From the line that contains "Task: Open the dropdown" to the final line of the entries below, write out every line exactly as it appears, and nothing else.

(Extracted records)
━━━━━━━━━━

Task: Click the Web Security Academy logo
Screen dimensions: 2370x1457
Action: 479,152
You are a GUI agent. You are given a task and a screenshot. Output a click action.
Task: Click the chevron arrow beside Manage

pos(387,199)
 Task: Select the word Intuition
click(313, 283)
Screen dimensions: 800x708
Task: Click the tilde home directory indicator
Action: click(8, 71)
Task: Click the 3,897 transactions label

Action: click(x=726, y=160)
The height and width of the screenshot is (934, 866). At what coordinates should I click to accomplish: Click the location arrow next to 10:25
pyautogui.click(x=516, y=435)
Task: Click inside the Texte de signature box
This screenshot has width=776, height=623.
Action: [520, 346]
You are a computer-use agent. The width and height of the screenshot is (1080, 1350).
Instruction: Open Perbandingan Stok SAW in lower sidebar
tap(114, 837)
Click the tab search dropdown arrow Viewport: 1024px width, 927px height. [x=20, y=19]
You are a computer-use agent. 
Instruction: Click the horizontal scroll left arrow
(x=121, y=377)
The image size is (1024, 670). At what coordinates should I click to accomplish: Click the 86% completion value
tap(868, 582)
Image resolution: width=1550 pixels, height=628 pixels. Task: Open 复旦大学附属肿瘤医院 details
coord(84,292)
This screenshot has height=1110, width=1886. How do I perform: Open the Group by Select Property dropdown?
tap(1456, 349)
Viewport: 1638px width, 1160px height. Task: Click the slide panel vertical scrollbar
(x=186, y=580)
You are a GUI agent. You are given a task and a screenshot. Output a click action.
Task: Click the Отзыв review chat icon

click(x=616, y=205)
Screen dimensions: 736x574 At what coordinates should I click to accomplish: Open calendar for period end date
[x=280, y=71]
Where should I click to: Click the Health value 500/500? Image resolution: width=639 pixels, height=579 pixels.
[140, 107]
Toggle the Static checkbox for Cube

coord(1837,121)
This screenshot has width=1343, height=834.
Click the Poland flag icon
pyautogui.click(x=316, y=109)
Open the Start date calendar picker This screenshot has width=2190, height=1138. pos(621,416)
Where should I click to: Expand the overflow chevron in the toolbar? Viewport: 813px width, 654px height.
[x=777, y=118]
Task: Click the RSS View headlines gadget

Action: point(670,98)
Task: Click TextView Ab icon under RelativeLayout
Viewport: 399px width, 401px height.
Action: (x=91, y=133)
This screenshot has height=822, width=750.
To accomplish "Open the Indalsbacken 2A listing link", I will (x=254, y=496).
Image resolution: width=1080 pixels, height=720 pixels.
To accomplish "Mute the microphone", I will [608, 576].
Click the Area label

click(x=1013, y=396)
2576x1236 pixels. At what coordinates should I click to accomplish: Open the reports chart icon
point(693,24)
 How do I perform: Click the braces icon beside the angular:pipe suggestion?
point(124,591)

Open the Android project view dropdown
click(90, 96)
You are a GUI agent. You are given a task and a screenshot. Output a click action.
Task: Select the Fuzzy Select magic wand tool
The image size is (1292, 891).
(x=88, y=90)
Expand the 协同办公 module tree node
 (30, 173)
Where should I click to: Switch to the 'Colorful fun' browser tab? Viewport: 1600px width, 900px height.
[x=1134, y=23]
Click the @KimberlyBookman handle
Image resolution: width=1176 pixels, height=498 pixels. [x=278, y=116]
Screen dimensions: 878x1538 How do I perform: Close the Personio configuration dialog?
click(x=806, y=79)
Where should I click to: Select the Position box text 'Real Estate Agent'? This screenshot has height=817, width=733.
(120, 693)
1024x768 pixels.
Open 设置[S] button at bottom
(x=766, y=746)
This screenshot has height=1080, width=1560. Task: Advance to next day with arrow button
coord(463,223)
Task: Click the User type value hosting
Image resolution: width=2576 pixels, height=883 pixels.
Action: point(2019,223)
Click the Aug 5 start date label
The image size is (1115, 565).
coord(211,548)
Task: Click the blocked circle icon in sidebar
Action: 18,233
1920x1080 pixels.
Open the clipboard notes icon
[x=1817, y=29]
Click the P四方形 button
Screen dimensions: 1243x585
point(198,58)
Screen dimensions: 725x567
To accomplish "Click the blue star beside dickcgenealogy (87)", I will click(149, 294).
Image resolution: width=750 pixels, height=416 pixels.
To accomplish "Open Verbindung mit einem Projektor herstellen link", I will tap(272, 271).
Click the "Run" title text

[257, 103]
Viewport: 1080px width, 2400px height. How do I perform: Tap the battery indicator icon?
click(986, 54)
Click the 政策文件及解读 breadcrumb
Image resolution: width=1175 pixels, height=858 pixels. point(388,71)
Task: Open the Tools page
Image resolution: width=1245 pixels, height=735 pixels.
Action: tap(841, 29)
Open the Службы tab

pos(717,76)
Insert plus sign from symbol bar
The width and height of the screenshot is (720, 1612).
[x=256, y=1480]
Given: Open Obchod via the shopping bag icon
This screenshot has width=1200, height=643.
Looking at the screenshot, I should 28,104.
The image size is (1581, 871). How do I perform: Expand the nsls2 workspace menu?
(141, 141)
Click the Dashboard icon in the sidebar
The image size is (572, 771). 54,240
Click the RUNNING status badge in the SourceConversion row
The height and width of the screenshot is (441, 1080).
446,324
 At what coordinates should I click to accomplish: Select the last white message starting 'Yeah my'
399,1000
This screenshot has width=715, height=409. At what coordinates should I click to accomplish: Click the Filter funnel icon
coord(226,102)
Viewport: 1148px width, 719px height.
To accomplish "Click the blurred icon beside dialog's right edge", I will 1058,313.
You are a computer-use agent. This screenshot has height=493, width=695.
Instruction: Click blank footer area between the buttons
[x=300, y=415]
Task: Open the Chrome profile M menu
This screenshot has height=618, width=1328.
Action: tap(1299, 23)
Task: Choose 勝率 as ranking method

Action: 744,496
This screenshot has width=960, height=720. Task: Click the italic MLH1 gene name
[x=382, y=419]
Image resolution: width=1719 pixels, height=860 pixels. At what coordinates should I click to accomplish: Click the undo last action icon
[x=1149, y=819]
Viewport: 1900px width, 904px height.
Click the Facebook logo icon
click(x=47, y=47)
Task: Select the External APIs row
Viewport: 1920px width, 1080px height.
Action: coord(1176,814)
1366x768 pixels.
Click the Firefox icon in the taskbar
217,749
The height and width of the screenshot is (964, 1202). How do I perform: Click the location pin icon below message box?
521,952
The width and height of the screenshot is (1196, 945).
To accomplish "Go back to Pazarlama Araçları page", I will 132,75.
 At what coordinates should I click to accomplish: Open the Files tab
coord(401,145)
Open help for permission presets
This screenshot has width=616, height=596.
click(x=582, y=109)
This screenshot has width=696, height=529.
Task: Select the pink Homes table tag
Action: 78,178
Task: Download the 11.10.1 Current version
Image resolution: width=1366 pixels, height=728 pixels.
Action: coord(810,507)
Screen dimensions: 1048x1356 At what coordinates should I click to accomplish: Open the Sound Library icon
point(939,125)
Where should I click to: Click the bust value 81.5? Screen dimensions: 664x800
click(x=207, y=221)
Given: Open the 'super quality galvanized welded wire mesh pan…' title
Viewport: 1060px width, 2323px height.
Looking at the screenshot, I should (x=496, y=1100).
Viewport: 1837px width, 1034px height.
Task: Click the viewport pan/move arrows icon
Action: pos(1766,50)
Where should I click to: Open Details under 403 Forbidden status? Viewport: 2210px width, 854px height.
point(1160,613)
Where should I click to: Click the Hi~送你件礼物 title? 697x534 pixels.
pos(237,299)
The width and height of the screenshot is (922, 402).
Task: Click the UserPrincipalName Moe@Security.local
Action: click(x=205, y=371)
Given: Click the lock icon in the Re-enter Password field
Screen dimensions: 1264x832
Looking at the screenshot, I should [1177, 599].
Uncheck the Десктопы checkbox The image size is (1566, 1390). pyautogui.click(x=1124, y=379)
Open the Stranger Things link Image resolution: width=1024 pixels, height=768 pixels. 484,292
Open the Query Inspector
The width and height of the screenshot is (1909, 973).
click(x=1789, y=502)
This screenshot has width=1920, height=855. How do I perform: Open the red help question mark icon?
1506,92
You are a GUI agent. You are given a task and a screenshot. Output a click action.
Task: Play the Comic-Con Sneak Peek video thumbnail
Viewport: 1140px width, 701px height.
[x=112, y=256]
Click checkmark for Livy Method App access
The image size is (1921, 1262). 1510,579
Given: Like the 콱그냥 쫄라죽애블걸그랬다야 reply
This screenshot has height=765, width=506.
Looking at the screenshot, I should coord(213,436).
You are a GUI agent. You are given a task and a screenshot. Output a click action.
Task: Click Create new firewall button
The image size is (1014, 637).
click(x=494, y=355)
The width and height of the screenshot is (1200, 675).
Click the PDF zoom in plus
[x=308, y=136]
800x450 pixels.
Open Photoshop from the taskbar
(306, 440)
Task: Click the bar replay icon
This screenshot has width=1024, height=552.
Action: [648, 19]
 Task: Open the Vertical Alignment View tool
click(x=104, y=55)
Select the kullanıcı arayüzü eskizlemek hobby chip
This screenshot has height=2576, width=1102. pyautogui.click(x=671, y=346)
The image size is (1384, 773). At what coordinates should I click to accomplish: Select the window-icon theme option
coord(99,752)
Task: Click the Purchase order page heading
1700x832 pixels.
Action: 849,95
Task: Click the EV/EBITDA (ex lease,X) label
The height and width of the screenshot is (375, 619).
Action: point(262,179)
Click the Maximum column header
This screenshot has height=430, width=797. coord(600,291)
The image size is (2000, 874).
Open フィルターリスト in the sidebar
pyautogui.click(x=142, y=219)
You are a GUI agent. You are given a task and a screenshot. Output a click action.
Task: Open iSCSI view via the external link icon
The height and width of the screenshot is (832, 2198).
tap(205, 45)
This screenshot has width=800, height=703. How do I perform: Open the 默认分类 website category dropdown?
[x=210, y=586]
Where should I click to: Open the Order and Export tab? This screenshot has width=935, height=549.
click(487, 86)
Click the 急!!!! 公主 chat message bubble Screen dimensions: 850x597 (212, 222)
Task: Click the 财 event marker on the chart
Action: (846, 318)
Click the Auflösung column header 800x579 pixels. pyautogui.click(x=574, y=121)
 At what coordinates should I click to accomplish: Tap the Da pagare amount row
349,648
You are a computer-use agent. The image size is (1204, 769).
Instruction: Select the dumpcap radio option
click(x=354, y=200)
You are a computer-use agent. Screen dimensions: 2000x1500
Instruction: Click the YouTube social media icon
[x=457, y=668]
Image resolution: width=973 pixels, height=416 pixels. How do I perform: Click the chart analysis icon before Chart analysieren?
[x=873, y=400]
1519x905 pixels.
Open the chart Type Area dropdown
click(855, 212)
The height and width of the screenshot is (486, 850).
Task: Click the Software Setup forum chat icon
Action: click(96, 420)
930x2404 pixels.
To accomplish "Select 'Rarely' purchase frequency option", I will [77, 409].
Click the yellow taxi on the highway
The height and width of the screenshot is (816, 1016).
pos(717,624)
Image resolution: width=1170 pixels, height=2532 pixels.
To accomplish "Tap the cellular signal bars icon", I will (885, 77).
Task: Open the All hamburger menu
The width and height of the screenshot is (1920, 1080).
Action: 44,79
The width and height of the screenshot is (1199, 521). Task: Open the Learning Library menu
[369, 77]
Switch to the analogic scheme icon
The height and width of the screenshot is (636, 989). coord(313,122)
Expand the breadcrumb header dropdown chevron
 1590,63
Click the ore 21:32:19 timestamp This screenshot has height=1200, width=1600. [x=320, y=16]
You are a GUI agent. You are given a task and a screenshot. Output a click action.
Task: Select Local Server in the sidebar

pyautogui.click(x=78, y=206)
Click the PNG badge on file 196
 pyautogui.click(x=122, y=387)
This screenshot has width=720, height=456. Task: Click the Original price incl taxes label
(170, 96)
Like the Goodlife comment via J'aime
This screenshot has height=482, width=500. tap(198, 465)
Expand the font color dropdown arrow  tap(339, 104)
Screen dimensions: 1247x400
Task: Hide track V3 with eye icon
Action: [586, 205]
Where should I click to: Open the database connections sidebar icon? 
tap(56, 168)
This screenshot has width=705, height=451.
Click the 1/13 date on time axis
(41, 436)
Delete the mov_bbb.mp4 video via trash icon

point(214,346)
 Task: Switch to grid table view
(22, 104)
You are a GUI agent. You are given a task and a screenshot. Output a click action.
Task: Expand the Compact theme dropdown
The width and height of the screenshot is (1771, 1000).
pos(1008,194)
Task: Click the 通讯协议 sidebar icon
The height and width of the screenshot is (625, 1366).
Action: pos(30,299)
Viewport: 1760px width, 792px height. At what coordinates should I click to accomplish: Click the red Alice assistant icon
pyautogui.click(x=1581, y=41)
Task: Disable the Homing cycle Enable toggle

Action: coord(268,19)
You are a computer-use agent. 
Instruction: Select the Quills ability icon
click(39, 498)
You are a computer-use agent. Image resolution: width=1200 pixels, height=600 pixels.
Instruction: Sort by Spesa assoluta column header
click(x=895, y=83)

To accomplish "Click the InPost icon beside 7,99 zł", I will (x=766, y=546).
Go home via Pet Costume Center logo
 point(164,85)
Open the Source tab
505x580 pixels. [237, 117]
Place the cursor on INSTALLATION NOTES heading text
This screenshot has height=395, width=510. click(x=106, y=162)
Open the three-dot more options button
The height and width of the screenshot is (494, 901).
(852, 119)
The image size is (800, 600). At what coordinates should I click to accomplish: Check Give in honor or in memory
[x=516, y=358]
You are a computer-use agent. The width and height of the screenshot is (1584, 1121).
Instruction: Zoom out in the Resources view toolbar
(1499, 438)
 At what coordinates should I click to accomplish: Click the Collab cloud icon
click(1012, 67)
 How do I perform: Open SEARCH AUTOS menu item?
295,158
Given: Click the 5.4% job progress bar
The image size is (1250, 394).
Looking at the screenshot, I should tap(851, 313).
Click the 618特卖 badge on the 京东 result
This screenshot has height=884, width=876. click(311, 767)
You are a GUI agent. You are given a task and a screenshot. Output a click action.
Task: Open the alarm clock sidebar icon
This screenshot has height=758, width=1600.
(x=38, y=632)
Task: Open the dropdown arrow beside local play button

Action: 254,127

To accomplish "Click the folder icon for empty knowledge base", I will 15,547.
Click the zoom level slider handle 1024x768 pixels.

━━━━━━━━━━

#### [EXERCISE RESULT]
Task: Open the dropdown arrow beside local play button

Action: 254,127

To accomplish "Click the folder icon for empty knowledge base", I will 15,547.
Click the zoom level slider handle 1024x768 pixels.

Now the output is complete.